Potrebbe avere più senso, quindi, cercare di creare collaborazioni tra grandi gruppi industriali e queste piccole miniere, al fine di migliorarne le condizioni di lavoro (a questo puntano progetti come Cobalt for Development, in cui partecipano BMW, BASF, e Samsung). Se operazioni di questo tipo avessero successo, la presenza di piccole miniere potrebbe (come fanno anche oggi) fungere da stabilizzatore di prezzo, in quanto miniere di piccole dimensioni possono rispondere a variazioni di prezzo in maniera più rapida.
Il manganese, insieme a Li, Co, e Ni, è l’ultimo elemento fondamentale del materiale catodico commerciale (per batterie a ioni litio) a più alta densità energetica (NMC), che al momento rimane il tipo di catodo più usato in occidente per applicazioni come veicoli elettrici, nonostante uno shift al LFP (LiFePO4), come avvenuto in Cina, non sia da escludere – anche grazie alla sua minore dipendenza da minerali critici, e a recenti incrementi di densità energetica a livello del pacco batteria (come materiale la densità energetica LFP < NMC).
Tornando al manganese, viene estratto per il 70% in Sud Africa (ca. 35%), in Gabon (ca. 20%) e Australia (ca. 15%) e processato principalmente in Cina (>90%).

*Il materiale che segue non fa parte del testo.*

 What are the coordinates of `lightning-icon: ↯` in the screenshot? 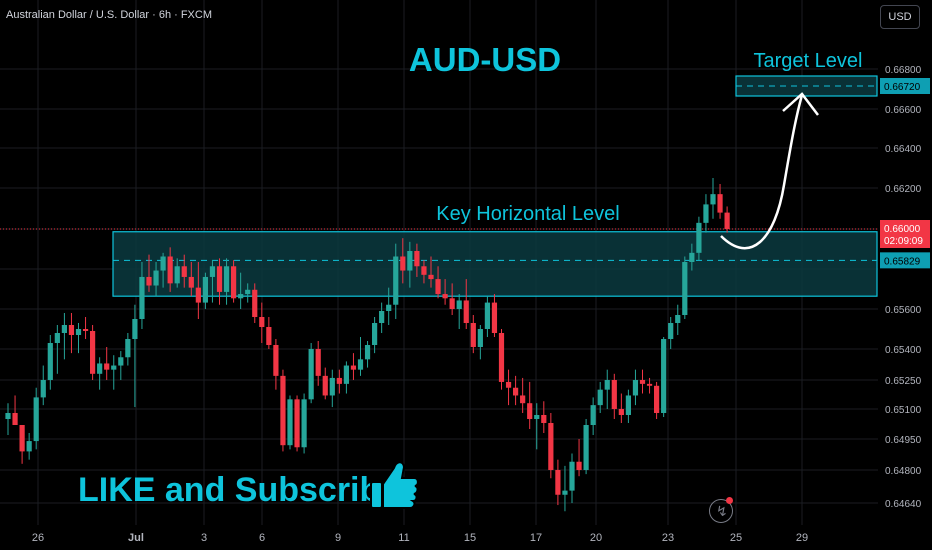 It's located at (721, 510).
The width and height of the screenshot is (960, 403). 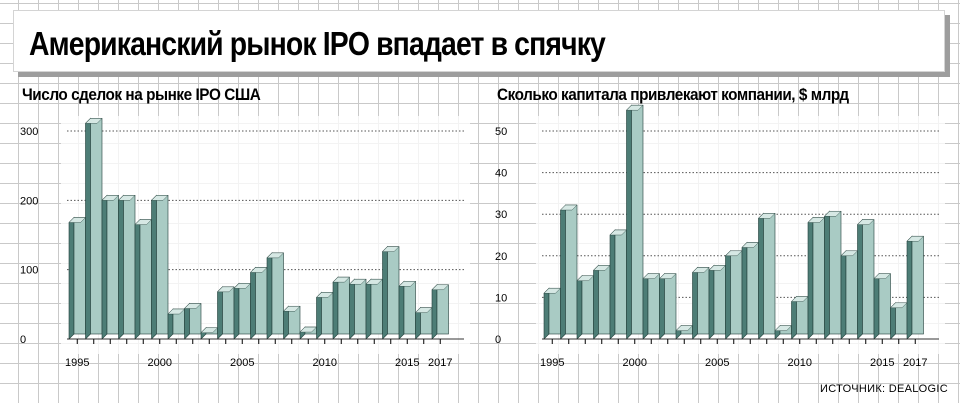 I want to click on y-tick-label: 200, so click(x=29, y=201).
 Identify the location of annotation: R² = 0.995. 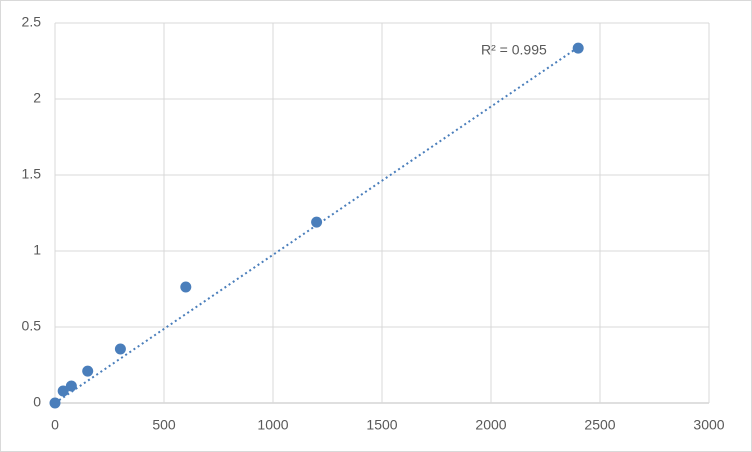
(514, 50).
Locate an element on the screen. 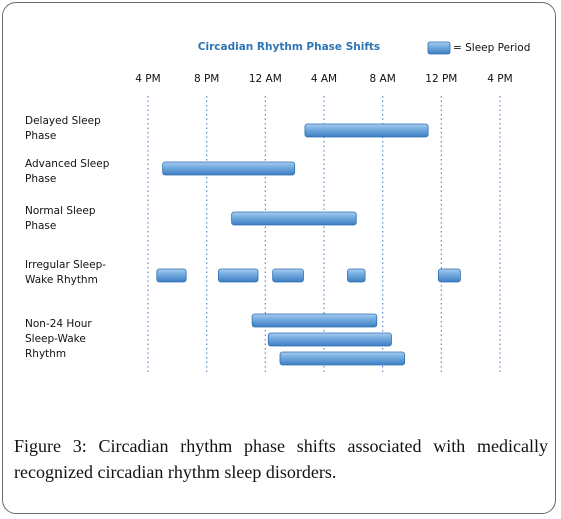  category-label: Irregular Sleep-Wake Rhythm is located at coordinates (66, 272).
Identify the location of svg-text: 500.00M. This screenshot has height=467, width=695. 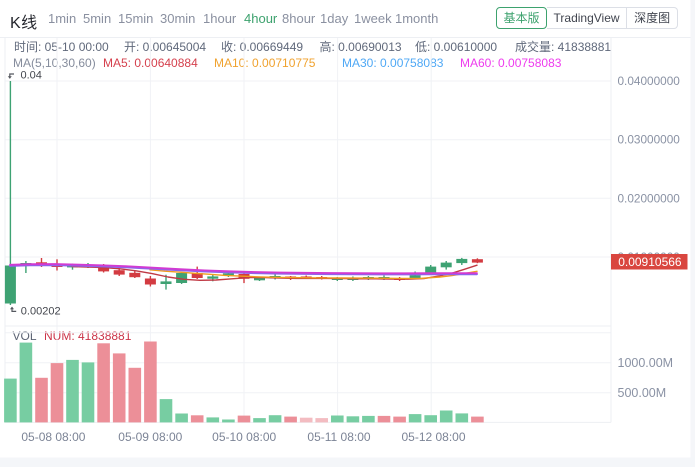
(642, 393).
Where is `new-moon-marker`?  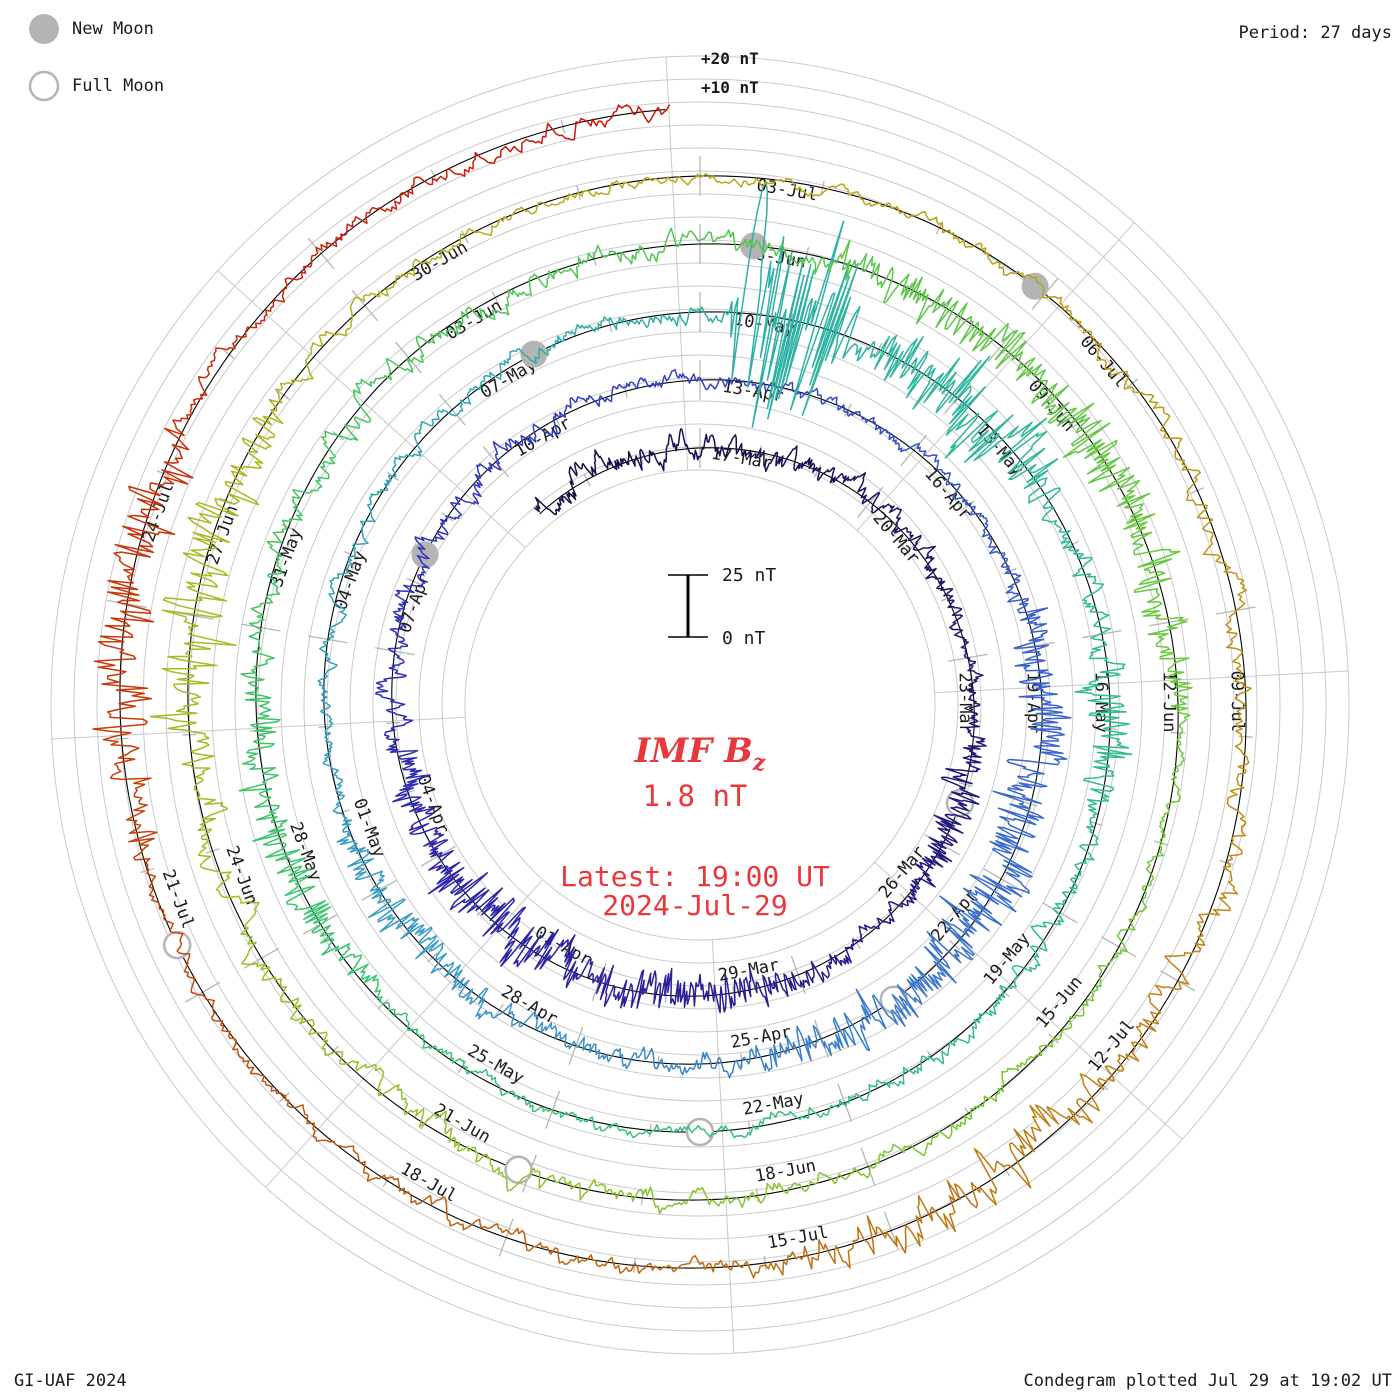 new-moon-marker is located at coordinates (1035, 286).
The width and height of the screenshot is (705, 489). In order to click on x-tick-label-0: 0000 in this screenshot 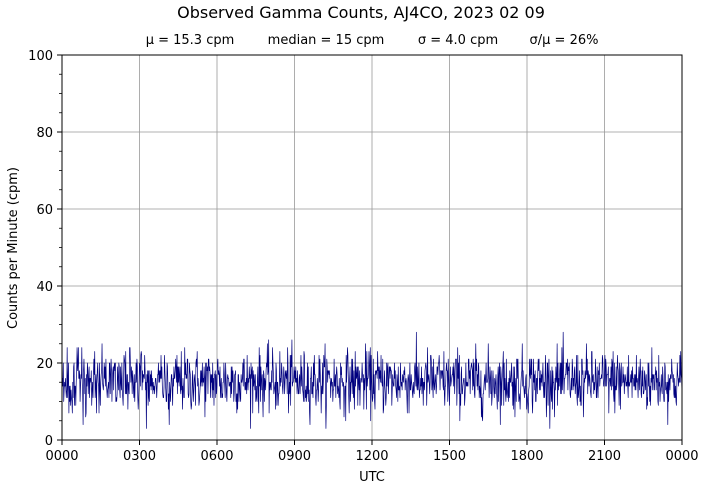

Ad oggi il manganese ha attirato meno attenzione come materiale critico, nonostante una delle strategie che si stanno seguendo per abbassare i costi di produzione ed aumentare la densità energetica è proprio quella di aumentare il contenuto di manganese. A priori di ciò, inizia ad essere chiaro come anche il manganese (battery grade) possa portare rischi notevoli in termini di squilibrio domanda/offerta.